Numpy ≥ 2.0 is largely 3.13t-compatible but some operations still hold internal locks. If your hpyx.parallel.* body calls such an operation, you'll see partial serialization.

As of HPyX v2026.5.20, consult the upstream numpy docs for currently-locked operations — this changes as numpy improves.

When in doubt, switch hot paths to hpyx.kernels.* (pure C++, no numpy dependency at runtime).

3. Third-party libraries

Many libraries are not yet fully 3.13t-clean. When running HPyX on 3.13t, watch for: - Sudden slowdowns (indicates hidden locks). - Flaky test failures in shared state.

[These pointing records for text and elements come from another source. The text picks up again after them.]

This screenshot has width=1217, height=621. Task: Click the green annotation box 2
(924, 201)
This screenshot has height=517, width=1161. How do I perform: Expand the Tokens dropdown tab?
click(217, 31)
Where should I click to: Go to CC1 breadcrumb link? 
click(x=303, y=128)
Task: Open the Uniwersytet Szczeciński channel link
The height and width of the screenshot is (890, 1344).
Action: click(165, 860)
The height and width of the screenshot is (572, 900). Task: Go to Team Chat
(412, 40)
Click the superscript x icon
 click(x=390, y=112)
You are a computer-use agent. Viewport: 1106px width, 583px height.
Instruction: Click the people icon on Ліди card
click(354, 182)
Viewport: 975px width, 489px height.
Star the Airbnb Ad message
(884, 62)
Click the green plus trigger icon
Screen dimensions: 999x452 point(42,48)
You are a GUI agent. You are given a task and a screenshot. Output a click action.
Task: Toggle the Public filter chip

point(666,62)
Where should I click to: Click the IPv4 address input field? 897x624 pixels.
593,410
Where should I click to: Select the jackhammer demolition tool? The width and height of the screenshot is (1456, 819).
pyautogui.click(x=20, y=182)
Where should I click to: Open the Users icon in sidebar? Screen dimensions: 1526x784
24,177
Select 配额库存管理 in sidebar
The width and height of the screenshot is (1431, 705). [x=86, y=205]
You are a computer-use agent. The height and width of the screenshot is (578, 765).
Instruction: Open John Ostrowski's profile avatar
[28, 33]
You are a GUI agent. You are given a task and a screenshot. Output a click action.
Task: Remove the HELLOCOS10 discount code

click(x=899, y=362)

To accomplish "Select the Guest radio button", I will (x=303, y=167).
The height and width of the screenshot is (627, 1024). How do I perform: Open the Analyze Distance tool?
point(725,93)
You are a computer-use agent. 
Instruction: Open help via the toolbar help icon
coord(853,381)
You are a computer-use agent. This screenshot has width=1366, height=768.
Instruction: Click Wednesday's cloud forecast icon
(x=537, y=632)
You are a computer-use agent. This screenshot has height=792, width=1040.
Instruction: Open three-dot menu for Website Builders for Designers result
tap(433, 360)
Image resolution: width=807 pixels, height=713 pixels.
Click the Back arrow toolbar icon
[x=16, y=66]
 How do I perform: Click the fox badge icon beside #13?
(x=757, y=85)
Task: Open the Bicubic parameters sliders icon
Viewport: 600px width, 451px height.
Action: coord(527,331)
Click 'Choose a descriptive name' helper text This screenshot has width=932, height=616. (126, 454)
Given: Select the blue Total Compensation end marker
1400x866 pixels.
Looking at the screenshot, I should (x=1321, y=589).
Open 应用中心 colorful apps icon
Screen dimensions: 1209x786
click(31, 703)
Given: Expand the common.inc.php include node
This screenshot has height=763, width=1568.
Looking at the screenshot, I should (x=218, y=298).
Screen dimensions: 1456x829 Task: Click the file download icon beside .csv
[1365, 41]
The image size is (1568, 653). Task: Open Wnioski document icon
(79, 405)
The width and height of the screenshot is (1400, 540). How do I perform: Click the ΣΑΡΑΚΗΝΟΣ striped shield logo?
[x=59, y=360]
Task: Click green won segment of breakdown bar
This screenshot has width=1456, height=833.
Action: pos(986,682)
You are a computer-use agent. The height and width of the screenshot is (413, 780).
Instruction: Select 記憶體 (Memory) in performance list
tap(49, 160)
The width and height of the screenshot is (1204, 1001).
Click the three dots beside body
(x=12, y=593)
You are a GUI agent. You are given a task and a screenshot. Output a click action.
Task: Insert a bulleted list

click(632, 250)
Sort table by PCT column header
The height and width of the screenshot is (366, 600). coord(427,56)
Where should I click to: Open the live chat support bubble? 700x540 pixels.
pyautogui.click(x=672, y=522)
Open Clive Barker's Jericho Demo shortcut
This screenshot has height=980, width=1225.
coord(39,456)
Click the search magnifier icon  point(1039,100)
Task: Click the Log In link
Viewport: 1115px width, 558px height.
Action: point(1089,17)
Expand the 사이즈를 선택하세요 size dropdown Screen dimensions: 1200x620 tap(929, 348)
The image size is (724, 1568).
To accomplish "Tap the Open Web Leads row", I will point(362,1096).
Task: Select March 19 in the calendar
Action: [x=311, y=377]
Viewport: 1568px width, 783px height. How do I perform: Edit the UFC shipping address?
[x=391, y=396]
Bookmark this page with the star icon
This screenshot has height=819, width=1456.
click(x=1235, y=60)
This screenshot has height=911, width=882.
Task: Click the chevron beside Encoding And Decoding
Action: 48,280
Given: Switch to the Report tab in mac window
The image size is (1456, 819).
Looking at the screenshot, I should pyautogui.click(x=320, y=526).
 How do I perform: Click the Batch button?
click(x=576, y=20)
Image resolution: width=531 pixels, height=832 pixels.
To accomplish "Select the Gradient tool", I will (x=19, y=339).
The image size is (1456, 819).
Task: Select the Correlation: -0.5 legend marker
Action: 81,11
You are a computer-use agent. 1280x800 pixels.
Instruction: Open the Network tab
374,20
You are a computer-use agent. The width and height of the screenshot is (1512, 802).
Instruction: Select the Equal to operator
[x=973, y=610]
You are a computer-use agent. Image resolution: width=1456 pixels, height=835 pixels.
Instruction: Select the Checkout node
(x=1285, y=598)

Report issues upstream — the ecosystem is improving rapidly.

Verifying you're on 3.13t

import sysconfig
print(sysconfig.get_config_var("Py_GIL_DISABLED"))  # 1 on 3.13t, 0 or None on GIL-mode

HPyX's benchmark benchmarks/test_bench_free_threading.py is gated on this flag — it runs on 3.13t and skips cleanly on GIL-mode.

Benchmark: proof that 3.13t matters

Run:

bash scripts/run_bench_local.sh bench -k free_threading

On a 4-core machine with os_threads=4: - test_for_loop_par_nogil under 3.13t: expect ~3-4× speedup over the seq version. - Under GIL-mode 3.13: near-identical to seq (GIL serialization).